Design HashSet - Solution & Explanation

Q: Is Design HashSet easy or hard?

Design HashSet is classified as an Easy problem because the required operations are straightforward. The challenge mainly checks whether you understand hashing basics and how to implement set behavior without relying on built‑in libraries.

Q: Design HashSet Python/Java solution

Python and Java solutions typically implement a bucket array with a simple modulo hash function. Each bucket stores keys in a list or linked structure. Methods add, remove, and contains compute the hash index and then operate only within that bucket, giving O(1) average complexity.

Q: How to solve Design HashSet in O(n)?

Operations themselves should run in O(1) average time rather than O(N). Using a hash table with buckets ensures constant-time lookups and updates. The overall structure stores up to N elements, giving O(N) space while each individual operation remains constant on average.

Q: What is the best approach for Design HashSet?

The hashing approach with bucket arrays and chaining is the most practical solution. Keys are mapped to buckets using a hash function such as key % bucketSize, and collisions are handled using a list inside each bucket. Average time for add, remove, and contains becomes O(1) with O(N) total space.

Q: Is Design HashSet asked at Google/Amazon/Meta?

Hash table design questions like Design HashSet frequently appear in interviews at companies such as Amazon, Meta, and Google because they test understanding of hashing, collision handling, and data structure design. Candidates are often asked to explain tradeoffs between direct addressing and bucket-based hashing.

Q: What data structure is used in Design HashSet?

The core data structure is a hash table. It typically consists of an array of buckets combined with a hash function to map keys to indices. Buckets may store elements using linked lists or dynamic arrays to resolve collisions.

Q: What is the time complexity of Design HashSet?

Most implementations achieve average O(1) time for add, remove, and contains operations using hashing. When chaining is used for collision resolution, worst‑case time becomes O(N) if many keys fall into the same bucket. Space complexity is O(N) for storing the keys.

EasyArray Hash Table Linked List Design20 min readAsked at: Amazon, Meta, Google +3

Practice this problem

Problem Statement

Design a HashSet without using any built-in hash table libraries.

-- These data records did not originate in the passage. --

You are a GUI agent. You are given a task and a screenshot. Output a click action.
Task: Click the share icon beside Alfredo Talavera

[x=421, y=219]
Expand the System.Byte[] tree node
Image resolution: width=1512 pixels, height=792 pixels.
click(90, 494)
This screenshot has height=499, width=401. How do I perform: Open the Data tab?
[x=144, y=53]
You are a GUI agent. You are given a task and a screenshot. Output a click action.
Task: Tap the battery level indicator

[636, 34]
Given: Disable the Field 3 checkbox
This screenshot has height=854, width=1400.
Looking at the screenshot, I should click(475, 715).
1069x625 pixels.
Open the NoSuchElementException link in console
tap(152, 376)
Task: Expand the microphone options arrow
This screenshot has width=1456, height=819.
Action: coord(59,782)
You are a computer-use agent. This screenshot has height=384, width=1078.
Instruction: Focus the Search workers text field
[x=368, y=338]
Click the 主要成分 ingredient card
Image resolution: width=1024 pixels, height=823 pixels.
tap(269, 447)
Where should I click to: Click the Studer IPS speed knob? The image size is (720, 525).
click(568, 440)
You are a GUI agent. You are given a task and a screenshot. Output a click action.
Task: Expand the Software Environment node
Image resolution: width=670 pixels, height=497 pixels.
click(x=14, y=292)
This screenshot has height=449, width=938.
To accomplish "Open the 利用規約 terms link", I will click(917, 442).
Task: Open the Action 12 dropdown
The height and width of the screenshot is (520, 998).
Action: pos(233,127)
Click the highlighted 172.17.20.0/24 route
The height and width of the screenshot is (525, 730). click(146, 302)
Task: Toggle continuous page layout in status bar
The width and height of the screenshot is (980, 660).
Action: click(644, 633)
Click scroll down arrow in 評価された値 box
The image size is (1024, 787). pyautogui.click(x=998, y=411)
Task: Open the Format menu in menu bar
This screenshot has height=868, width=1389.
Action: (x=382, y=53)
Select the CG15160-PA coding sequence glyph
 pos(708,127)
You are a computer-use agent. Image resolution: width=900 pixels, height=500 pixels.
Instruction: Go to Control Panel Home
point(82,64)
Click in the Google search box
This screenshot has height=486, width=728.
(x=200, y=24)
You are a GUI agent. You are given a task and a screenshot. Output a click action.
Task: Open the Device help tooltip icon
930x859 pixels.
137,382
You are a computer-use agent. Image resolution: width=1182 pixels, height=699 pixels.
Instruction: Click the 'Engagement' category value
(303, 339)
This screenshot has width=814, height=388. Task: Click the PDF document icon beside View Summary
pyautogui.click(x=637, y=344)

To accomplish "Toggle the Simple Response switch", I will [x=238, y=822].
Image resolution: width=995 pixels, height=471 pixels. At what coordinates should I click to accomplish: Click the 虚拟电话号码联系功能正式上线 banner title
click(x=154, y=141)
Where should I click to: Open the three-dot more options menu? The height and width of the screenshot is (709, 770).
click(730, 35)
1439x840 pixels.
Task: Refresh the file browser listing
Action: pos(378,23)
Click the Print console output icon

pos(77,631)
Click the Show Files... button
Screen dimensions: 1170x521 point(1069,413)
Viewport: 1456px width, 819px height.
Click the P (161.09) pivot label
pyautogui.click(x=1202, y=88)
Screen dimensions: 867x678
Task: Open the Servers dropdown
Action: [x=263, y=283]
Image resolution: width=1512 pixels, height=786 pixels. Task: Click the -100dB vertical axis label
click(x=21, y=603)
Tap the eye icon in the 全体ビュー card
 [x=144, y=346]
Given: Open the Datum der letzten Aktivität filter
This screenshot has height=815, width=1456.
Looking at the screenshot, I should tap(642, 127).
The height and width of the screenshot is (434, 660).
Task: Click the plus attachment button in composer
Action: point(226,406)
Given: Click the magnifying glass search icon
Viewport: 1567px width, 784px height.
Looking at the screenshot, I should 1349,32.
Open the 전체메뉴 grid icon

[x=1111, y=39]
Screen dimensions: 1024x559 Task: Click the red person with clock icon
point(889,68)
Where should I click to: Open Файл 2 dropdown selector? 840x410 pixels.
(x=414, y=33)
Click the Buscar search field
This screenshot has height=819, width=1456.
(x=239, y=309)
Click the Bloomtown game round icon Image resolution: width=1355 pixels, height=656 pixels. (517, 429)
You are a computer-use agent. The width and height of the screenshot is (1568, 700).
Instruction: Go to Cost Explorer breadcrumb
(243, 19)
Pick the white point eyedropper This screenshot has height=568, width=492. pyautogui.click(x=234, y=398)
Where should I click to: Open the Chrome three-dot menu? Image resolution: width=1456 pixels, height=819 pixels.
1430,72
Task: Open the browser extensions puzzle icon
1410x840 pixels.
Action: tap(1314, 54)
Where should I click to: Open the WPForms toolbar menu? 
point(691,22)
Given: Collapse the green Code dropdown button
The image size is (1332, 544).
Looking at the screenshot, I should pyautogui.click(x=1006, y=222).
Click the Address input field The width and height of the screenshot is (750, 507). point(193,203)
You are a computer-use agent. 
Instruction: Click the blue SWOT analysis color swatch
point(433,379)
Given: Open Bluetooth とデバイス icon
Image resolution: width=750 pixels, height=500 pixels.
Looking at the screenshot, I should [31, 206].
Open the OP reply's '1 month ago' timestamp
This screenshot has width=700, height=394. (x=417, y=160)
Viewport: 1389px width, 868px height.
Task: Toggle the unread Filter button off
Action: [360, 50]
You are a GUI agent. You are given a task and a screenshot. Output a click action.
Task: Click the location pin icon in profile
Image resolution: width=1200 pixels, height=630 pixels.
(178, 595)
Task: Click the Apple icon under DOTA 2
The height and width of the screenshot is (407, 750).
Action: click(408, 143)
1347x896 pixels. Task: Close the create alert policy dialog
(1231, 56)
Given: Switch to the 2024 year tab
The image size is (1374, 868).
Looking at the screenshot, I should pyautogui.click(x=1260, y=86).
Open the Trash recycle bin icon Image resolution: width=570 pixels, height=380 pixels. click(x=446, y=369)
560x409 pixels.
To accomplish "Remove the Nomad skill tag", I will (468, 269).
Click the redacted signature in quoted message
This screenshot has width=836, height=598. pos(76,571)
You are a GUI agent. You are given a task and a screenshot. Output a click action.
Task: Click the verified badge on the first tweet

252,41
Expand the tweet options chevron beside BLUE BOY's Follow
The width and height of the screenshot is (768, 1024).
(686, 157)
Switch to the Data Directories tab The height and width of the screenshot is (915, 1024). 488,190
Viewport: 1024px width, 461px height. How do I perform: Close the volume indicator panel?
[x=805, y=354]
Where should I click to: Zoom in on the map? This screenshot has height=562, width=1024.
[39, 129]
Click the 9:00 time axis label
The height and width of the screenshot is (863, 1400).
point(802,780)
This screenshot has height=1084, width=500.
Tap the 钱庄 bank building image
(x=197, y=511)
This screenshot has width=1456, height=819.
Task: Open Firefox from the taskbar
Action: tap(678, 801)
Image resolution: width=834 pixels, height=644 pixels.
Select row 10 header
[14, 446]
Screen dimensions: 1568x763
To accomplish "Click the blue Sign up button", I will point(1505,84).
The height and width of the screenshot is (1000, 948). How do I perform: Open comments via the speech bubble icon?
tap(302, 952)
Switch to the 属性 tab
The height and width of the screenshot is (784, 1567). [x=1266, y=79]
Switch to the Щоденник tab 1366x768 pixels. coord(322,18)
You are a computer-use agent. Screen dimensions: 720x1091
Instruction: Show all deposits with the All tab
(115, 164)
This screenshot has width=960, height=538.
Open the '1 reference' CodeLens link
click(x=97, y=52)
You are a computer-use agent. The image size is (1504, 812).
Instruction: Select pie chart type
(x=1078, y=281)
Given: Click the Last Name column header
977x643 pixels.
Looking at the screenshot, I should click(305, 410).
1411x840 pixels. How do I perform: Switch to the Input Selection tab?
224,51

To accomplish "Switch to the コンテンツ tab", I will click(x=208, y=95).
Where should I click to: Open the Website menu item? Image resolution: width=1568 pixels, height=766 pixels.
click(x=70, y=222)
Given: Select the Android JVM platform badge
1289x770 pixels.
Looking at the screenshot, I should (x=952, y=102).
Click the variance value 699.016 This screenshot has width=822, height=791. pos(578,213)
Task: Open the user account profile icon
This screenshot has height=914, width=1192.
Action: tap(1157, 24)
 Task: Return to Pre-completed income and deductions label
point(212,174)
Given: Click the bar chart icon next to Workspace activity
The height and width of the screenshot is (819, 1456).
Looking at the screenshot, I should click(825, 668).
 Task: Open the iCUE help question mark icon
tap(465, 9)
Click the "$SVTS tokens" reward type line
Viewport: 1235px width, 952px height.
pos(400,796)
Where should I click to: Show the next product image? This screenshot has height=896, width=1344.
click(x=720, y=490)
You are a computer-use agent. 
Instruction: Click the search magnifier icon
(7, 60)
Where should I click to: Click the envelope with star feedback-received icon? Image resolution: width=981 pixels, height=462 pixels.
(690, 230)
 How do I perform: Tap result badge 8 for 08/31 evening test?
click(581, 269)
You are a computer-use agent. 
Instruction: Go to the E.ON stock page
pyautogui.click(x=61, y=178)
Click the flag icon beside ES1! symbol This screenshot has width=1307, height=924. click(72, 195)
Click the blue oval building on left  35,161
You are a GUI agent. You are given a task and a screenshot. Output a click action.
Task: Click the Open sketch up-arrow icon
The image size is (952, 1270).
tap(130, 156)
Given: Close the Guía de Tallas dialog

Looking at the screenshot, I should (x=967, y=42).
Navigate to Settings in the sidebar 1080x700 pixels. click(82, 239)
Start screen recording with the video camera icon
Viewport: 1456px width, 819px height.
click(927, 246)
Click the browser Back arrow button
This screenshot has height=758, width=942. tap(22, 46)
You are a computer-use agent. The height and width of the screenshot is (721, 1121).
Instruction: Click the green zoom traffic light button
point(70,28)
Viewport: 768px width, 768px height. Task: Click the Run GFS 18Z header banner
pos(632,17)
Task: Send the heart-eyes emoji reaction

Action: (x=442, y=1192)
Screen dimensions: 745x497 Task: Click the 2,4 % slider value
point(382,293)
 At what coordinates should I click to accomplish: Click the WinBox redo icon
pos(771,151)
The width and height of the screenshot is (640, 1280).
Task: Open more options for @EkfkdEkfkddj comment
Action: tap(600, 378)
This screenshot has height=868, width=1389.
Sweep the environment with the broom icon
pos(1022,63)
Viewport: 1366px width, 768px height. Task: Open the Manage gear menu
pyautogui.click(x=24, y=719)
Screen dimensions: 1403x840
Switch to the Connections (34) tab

Implement MyHashSet class:

void add(key) Inserts the value key into the HashSet.
bool contains(key) Returns whether the value key exists in the HashSet or not.
void remove(key) Removes the value key in the HashSet. If key does not exist in the HashSet, do nothing.

Example 1:

Input
["MyHashSet", "add", "add", "contains", "contains", "add", "contains", "remove", "contains"]
[[], [1], [2], [1], [3], [2], [2], [2], [2]]
Output
[null, null, null, true, false, null, true, null, false]

Explanation
MyHashSet myHashSet = new MyHashSet();
myHashSet.add(1);      // set = [1]
myHashSet.add(2);      // set = [1, 2]
myHashSet.contains(1); // return True
myHashSet.contains(3); // return False, (not found)
myHashSet.add(2);      // set = [1, 2]
myHashSet.contains(2); // return True
myHashSet.remove(2);   // set = [1]
myHashSet.contains(2); // return False, (already removed)

Constraints:

0 <= key <= 10⁶
At most 10⁴ calls will be made to add, remove, and contains.

Approach Overview

Problem Overview: Build a HashSet from scratch without using built‑in hash table libraries. The structure must support three operations: add(key), remove(key), and contains(key). Each operation should run efficiently while handling potential key collisions.

Approach 1: Direct Address Table (Time: O(1), Space: O(N))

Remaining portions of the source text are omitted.